Abstract:
Natural language, spoken and written, is the most important way for humans to communicate information to each other.
In the last decades \emph{natural language processing} (NLP) researchers have studied methods aimed at making computers ``understand'' the information enclosed in human language.
\emph{Information Extraction} (IE) is a field of NLP that studies methods aimed at extracting information from text so that it can be used to populate a structured information repository, such as a relational database.
The main approaches by means of which the task of IE has been tackled rely on supervised machine learning, which needs human-labeled data examples in order to train the systems that extract information from yet unseen data.
The best-performing supervised machine learning methods for IE are certainly probabilistic graphical models, and, specifically, Conditional Random Fields (CRFs).
In this thesis we investigate two major aspects related to IE from text via CRFs: the creation of CRFs models that outperform the commonly adopted, state-of-the-art, linear-chain CRFs, and the impact of the quality of training data on the accuracy of CRFs system for IE.
In the first part of the thesis we use the capabilities of the CRFs framework to create new kinds of CRFs, that unlike the commonly adopted linear-chain CRFs are customized to the structure of the task taken into consideration.
We exemplify this approach on two different tasks, i.e., IE from medical documents and \emph{opinion mining} from product reviews.
CRFs, like any machine learning-based approach, may suffer if the quality of training data is low.
Therefore, the second part of the thesis is devoted to (1) the study of how the quality of training data affects the accuracy of a CRFs system for IE; and (2) the production of human-annotated training data via semi-supervised \emph{active learning} (AL).
We start by facing the task of IE from medical documents written in the Italian language; this consists in extracting chunks of text that instantiate concepts of interest for medical practitioners, such as, drug dosages, pathologies, treatments, etc..
We propose two novel approaches: a cascaded, two-stage method composed by two layers of CRFs, and a confidence-weighted ensemble method that combines standard linear-chain CRFs and the proposed two-stage method.

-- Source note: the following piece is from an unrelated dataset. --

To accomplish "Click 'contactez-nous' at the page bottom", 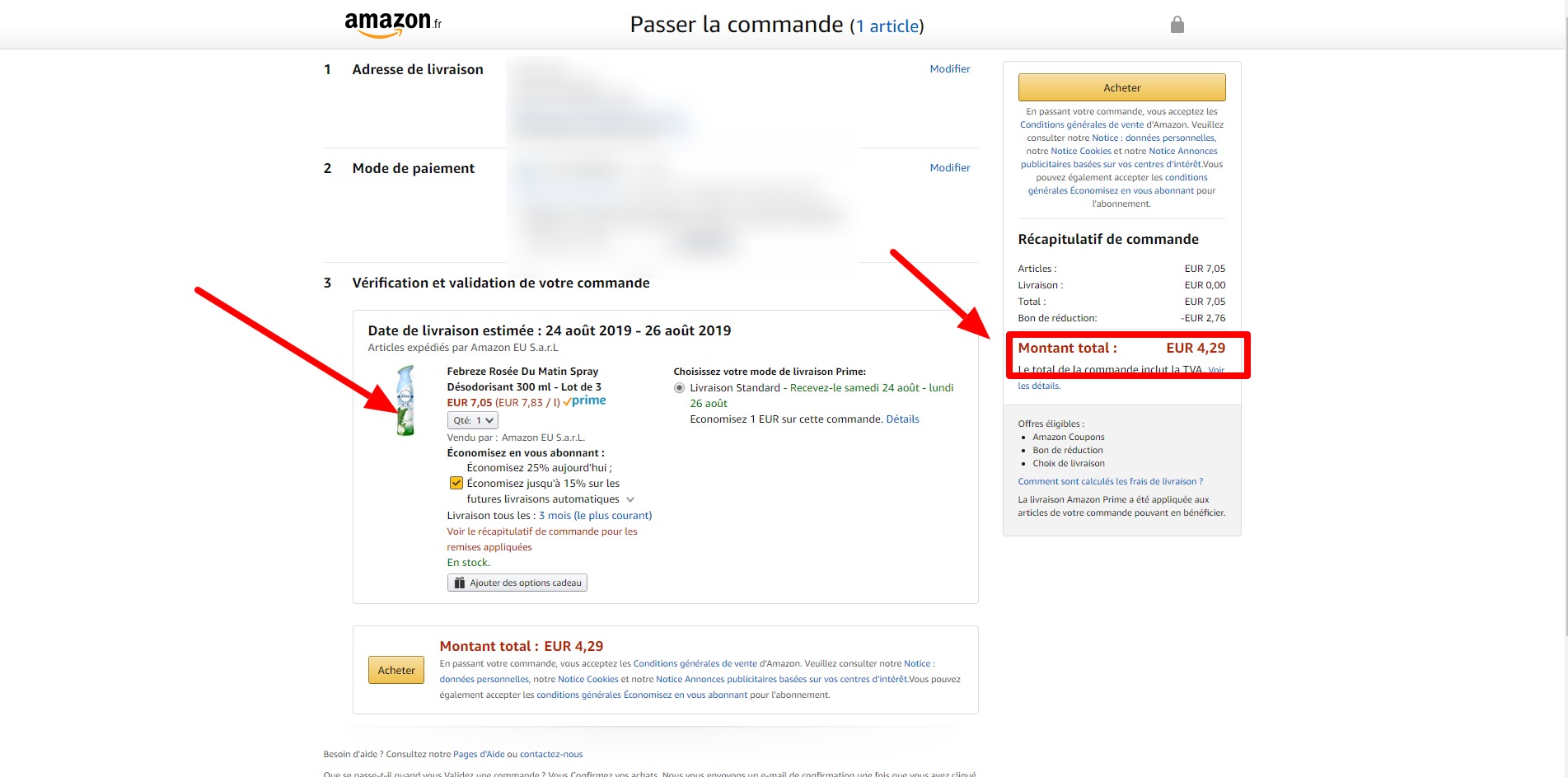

Both the proposed models are shown to outperform a standard linear-chain CRFs IE system.
We then investigate the problem of aspect-oriented sentence-level opinion mining from product reviews, that consists in predicting, for all sentences in the review, whether the sentence expresses a positive, neutral, or negative opinion (or no opinion at all) about a specific aspect of the product.
We propose a set of increasingly powerful models based on CRFs, including a hierarchical multi-label CRFs scheme that jointly models the overall opinion expressed in a product review and the set of aspect-specific opinions expressed in each of its sentences.
Also in this task the proposed CRF models obtain better results than linear-chain CRFs.
We then study the impact that the quality of training data has on the learning process and thus on the accuracy of a classifier.
Low quality in training data sometimes derives from the fact that the person who has annotated the data is not an expert of the data domain.
We test the impact of training data quality on the accuracy of IE systems oriented to the clinical domain.
We finally investigate the process of AL in order to obtain good-quality training data with minimum human annotation effort.
We propose several AL strategies for a type of semi-supervised CRFs specifically devised for partially labeled sequences.
We show that, with respect to the proposed strategies, margin-based strategies always obtain the best results on the four tasks we have tested them on.